* _How to complete this task_
An exact, complete copy of the lines below is the expected answer.

* _Record excerpts_

=== Begin Enclosure ===

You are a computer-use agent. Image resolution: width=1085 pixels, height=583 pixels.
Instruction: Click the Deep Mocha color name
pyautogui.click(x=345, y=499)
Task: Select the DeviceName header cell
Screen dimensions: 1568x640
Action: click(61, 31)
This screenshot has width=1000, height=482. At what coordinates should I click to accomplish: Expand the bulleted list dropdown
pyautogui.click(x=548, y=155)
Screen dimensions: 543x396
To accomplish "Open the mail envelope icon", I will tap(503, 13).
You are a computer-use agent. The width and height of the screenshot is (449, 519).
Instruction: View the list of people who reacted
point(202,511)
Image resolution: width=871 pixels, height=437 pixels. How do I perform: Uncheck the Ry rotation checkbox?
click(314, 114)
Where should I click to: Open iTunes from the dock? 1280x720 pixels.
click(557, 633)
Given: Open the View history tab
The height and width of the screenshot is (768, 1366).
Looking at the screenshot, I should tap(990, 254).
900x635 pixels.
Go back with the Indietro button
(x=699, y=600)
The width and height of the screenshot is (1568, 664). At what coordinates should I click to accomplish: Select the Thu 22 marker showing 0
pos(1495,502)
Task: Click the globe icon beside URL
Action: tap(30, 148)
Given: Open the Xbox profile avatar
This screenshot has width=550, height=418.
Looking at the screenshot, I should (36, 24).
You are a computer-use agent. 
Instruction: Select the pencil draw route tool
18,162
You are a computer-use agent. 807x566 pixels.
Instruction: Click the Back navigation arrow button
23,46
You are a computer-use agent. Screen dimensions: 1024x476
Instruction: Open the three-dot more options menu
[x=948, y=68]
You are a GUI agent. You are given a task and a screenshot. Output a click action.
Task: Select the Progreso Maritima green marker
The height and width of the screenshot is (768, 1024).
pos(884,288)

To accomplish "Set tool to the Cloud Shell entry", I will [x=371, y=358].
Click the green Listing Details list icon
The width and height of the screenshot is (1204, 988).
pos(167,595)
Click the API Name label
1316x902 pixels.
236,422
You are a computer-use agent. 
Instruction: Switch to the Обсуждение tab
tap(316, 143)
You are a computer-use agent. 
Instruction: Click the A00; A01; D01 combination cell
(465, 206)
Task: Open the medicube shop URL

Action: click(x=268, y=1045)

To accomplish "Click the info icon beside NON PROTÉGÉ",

=== End Enclosure ===

* _Result of this task_
You are a computer-use agent. Image resolution: width=1085 pixels, height=583 pixels.
Instruction: Click the Deep Mocha color name
pyautogui.click(x=345, y=499)
Task: Select the DeviceName header cell
Screen dimensions: 1568x640
Action: click(61, 31)
This screenshot has width=1000, height=482. At what coordinates should I click to accomplish: Expand the bulleted list dropdown
pyautogui.click(x=548, y=155)
Screen dimensions: 543x396
To accomplish "Open the mail envelope icon", I will tap(503, 13).
You are a computer-use agent. The width and height of the screenshot is (449, 519).
Instruction: View the list of people who reacted
point(202,511)
Image resolution: width=871 pixels, height=437 pixels. How do I perform: Uncheck the Ry rotation checkbox?
click(314, 114)
Where should I click to: Open iTunes from the dock? 1280x720 pixels.
click(557, 633)
Given: Open the View history tab
The height and width of the screenshot is (768, 1366).
Looking at the screenshot, I should tap(990, 254).
900x635 pixels.
Go back with the Indietro button
(x=699, y=600)
The width and height of the screenshot is (1568, 664). At what coordinates should I click to accomplish: Select the Thu 22 marker showing 0
pos(1495,502)
Task: Click the globe icon beside URL
Action: tap(30, 148)
Given: Open the Xbox profile avatar
This screenshot has width=550, height=418.
Looking at the screenshot, I should (36, 24).
You are a computer-use agent. 
Instruction: Select the pencil draw route tool
18,162
You are a computer-use agent. 807x566 pixels.
Instruction: Click the Back navigation arrow button
23,46
You are a computer-use agent. Screen dimensions: 1024x476
Instruction: Open the three-dot more options menu
[x=948, y=68]
You are a GUI agent. You are given a task and a screenshot. Output a click action.
Task: Select the Progreso Maritima green marker
The height and width of the screenshot is (768, 1024).
pos(884,288)

To accomplish "Set tool to the Cloud Shell entry", I will [x=371, y=358].
Click the green Listing Details list icon
The width and height of the screenshot is (1204, 988).
pos(167,595)
Click the API Name label
1316x902 pixels.
236,422
You are a computer-use agent. 
Instruction: Switch to the Обсуждение tab
tap(316, 143)
You are a computer-use agent. 
Instruction: Click the A00; A01; D01 combination cell
(465, 206)
Task: Open the medicube shop URL

Action: click(x=268, y=1045)

To accomplish "Click the info icon beside NON PROTÉGÉ",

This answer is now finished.